By the time Summer 2022 rolls around United Airlines will serve more transatlantic destinations than ever in its history. The carrier announced five new transatlantic markets this week, plus increased service to another five. The company will also finally launch seven routes waylaid by the pandemic.
Why now? We’re confident in vaccine proliferation across the globe…and once the Biden administration opens up the borders we are confident the bookings will be there.– Patrick Quayle, SVP of international network and alliances at United
The expansion is, to SVP of international network and alliances Patrick Quayle, a natural progression of growth for the company. It is a path United started down in 2017, he notes, and the company makes sure to have a bit of fun when picking the next en vogue destinations for US travelers to explore.
Observing that United currently operates the largest transatlantic, transpacific, and US-Central America networks, he also asserts that the airline “really is the flag carrier of the United States.” No doubt the airline with the US flag actually painted on its tails will take issue with that claim.
Quayle also suggests that the company does not expect any staffing issues with delivering the service next year. United’s growth has been more gradual than others in the US market as it continues to take a conservative approach. He also noted that United was first to reach an agreement with unions about staffing early in the pandemic, and that the relationship and coordination will continue to be strong, “so we don’t have snafus” as the network grows.
MAX across the ocean
Most interesting of the new routes is United’s new daily service from Newark to Ponta Delgada, in the Azores. This will be United’s first foray into the Atlantic with its 737 MAX fleet.
The MAX 8, featuring the new Signature Interior with HD screens at every seat and Bluetooth headphones pairing, will operate the new route.
Quayle points out that the flight from Newark is akin to a domestic transcon, just 11 miles longer than a flight to San Francisco. More significantly, however, the type of traffic would not support the premium Polaris product. “It’s more of a VFR (visiting friends & relatives), backpacker, and ethnic traffic, so there’s not much demand for lie-flat seats.”
This will be the longest currently published United route on the MAX 8 at 2,576 miles, though not even in the top 100 globally per OAG filings.
Additional transatlantic markets
Newark is the big winner with the expansion, adding three other new markets for the summer. Bergen, Norway (May 20) and Tenerife (June 9) in Spain’s Canary Islands will each see thrice weekly service on the 757-200.
Palma de Mallorca in the Balearic Islands joins the route network on June 2, also with service 3x weekly. That flight will operate on a 767-300ER.
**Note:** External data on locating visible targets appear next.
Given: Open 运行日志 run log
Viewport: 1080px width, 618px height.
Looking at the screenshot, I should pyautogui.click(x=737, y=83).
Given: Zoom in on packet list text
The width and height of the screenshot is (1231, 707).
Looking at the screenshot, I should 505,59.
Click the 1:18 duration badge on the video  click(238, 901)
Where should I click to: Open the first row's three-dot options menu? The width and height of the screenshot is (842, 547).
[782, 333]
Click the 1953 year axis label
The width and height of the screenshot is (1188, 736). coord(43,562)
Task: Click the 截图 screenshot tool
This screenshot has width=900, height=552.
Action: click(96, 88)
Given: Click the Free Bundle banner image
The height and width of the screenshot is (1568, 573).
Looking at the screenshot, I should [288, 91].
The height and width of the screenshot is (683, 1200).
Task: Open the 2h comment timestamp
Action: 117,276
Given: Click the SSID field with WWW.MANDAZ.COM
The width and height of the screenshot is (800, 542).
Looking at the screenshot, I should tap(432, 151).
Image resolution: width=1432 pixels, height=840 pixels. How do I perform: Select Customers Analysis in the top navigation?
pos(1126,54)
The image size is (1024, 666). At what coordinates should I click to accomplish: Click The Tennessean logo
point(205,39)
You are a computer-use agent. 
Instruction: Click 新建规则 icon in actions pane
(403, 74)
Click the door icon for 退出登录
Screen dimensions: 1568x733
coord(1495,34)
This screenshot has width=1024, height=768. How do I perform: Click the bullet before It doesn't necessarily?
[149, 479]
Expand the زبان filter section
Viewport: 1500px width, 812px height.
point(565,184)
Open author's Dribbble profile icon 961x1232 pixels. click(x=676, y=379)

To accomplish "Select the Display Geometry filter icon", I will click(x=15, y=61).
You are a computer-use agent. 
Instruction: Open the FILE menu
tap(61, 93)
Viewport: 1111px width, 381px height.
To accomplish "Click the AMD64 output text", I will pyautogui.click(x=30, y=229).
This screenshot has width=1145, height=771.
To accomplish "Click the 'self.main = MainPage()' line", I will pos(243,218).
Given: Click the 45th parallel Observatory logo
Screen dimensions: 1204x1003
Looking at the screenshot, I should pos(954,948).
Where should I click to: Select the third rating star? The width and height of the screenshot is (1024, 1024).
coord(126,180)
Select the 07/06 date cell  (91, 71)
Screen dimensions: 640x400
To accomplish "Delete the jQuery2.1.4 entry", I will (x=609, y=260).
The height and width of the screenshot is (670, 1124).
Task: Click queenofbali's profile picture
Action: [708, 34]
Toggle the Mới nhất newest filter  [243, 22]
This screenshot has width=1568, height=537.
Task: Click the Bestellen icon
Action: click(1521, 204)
Separately, United will add 3x weekly service from Dulles to Amman, Jordan. It is a market Patrick Quayle describes as ripe for tourism growth. The political connection of the two capitals is also significant.
Expanding existing cities
Berlin, Munich, and Milan are already on the United route map. Each will see expanded service next summer, however, with an additional US gateway.
Denver to Munich, Dulles to Berlin, and O’Hare to Milan will all operate daily beginning next Spring.
Newark will also add a second daily frequency to Rome and Dublin as it ramps up capacity for next summer.
Finishing the prior plans
Finally, United also indicated that seven previously announced markets will launch next year, all delayed by the pandemic. They are:
- Daily flights between San Francisco and Bangalore beginning May 26
- Daily flights between New York/Newark and Nice beginning April 29
- A second daily flight between New York/Newark and Frankfurt beginning April 23
- Daily flights between Chicago and Zurich beginning April 23
- Flights from Washington, D.C., Los Angeles and New York/Newark to Tokyo’s Haneda
airport by March 26
Interestingly, United also won a slot to move O’Hare service to Haneda.
That was not listed among the markets shifting in Spring ’22. That route previously commenced operation (thank to the comments for pointing that out!).
Cuts as well
The growth is tempered but a small number of cuts in the TATL market. San Francisco will no longer see Dublin service. Newark will no loner operate flights to Glasgow and Manchester.
Those last two are especially interesting given their rumored state on JetBlue‘s potential Summer ’22 map from JFK.